- **Supplied text**
══════════════════════════════

Designation of Academics: Bill 7 leaves in place the provisions of the PSLA which allow post-secondary institutions to designate which categories of employees and individual employees are or are not academic staff.
Collective Bargaining: If passed, Bill 7 will retroactively impact any ongoing collective bargaining to the date of the bill’s first reading, April 6, 2017. Since the bill gives the right to strike and lockout, this would void any previous provisions for compulsory arbitration. The bill includes the duty to bargain in good faith, technical rules to give notice of bargaining, requirement to engage in mediation prior to a strike or lockout, and provisions regarding unfair labour practices.
Essential Services: Employers and bargaining agents are required, as part of their collective bargaining, to put in place an essential services agreement. Essential services are those that must remain in operation even during a strike. (For a commentary on essential services, see the separate article in this newsletter, “Essential services must not undermine the right to strike”).
Current Ongoing Collective Bargaining: Ongoing collective bargaining that started under the PSLA now continues under the LRC and is now subject to the provisions of the LRC. If the parties have referred a dispute to binding arbitration before April 5, this arbitration continues. (See Barnetson’s article for a perspective on the issue of the new Bill’s effect on ongoing bargaining.)
Section 156 of the LRC: This is an exclusion which is intended to ensure that the rights and obligations now existing under the Universities Academic Pension Plan remain unchanged and are not impacted by the provisions of the LRC.
Amendments to the PSLA: The definition of non-academic staff is amended to be those staff other than academic staff, academically employed graduate students, and post-doctoral fellows. A new and separate bargaining agent-trade union is created for post-doctoral fellows. The bill and future collective agreements will impact the existing agreement concerning the president’s power to suspend any member of the academic staff and the Board of Governor’s power to determine working conditions of academic staff. The sections of the PSLA which deal with bargaining rights, binding arbitration, and GSA negotiations are repealed. Section 90 of the PSLA is amended to provide that the provincial Employment Standards Code does not apply to academic staff, academically employed graduate students, and post-doctoral fellows, or to the boards which employ them.
Amendments to PSERA: PSERA does not apply to academic staff, graduate students, or post-doctoral fellows. (Note: Our local, CUPE 3911, was previously under PSERA because we were considered “non-academic employees”.)
Coming into Force: Once Bill 7 is passed, its provisions will come into force as of April 6, 2017, the date of first reading of the bill.

══════════════════════════════

- **Data provided**
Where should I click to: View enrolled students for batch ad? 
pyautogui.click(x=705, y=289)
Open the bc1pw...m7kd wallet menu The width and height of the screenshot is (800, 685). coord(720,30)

══════════════════════════════

- **What you should do**
Reproduce a passage from the Bill 7 summary word for word, beginning at the words "Current Ongoing Collective" and stopping after "on ongoing bargaining.)".

- **Solved exercise**
Current Ongoing Collective Bargaining: Ongoing collective bargaining that started under the PSLA now continues under the LRC and is now subject to the provisions of the LRC. If the parties have referred a dispute to binding arbitration before April 5, this arbitration continues. (See Barnetson’s article for a perspective on the issue of the new Bill’s effect on ongoing bargaining.)